Whether the goal is to improve air quality, reduce storm water runoff, conserve energy, or increase property values, urban forests inevitably become a critical part of municipal resource management. But while it’s relatively straightforward to explain why trees are valuable, it’s often more difficult to figure out how to manage them in accordance with strategic goals to realize as much of that value as possible. Where should you be planting trees to have the optimal impact on storm water runoff? Which neighborhoods meet your biodiversity goals and which don’t? Which neighborhoods should we prioritize for future plantings?
This article explores how data analysis methods can critically inform tree inventory management decisions. We will use tree inventory data from yegTreeMap, which is maintained by the City of Edmonton in Alberta, Canada and contains over 260,000 trees across 375 neighborhoods. We will also source data from Edmonton's Open Data Catalogue, a free repository of over 500 city-level data sets on topics ranging from transportation, to demographics, to environmental services. While strictly analyzing Edmonton's tree inventory in isolation is a valuable exercise, using complementary data sets allows us to model the urban forest in novel ways, and understand it through different community and socio-economic lenses.
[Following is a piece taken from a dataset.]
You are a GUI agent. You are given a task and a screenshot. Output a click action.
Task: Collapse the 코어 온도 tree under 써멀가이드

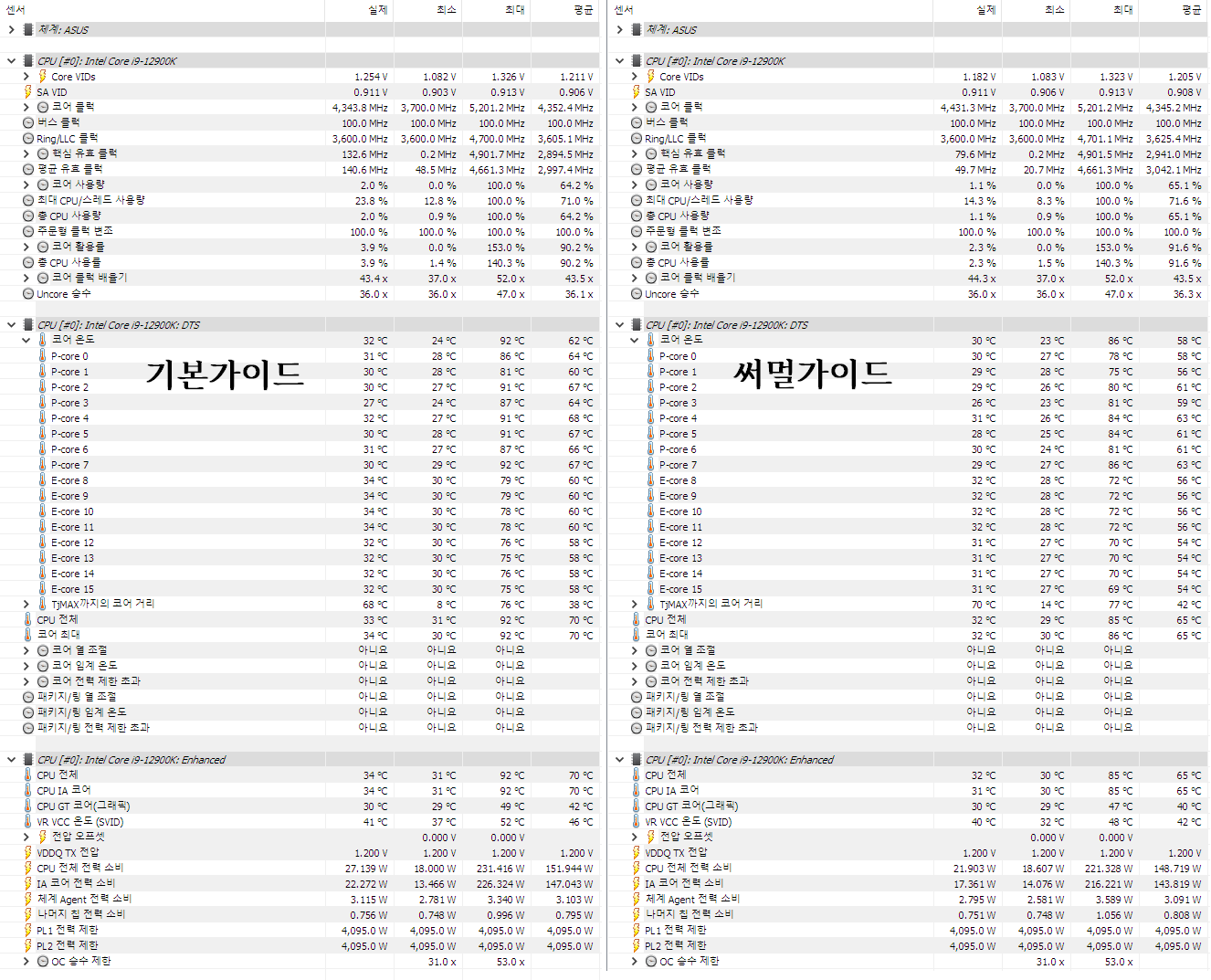coord(635,340)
In some instances, it can even provide opportunities to explore topics like political advocacy and environmental justice in quantifiable terms.
For many tree inventories built with OpenTreeMap a community decides to create a map, their trees are plotted by the thousands, and eco-benefits are automatically calculated using regional and species-specific standards set by the USDA Forest Service (iTree). Simply calculating eco benefits can be informative—Edmonton's trees alone account for more than $30 million in annual benefits. Such a valuable resource justifies dedicated maintenance and investment, but there aren't many tools that help urban foresters model how management decisions will impact their community in scientific terms, let alone figure out what decisions they should be prioritizing in the first place.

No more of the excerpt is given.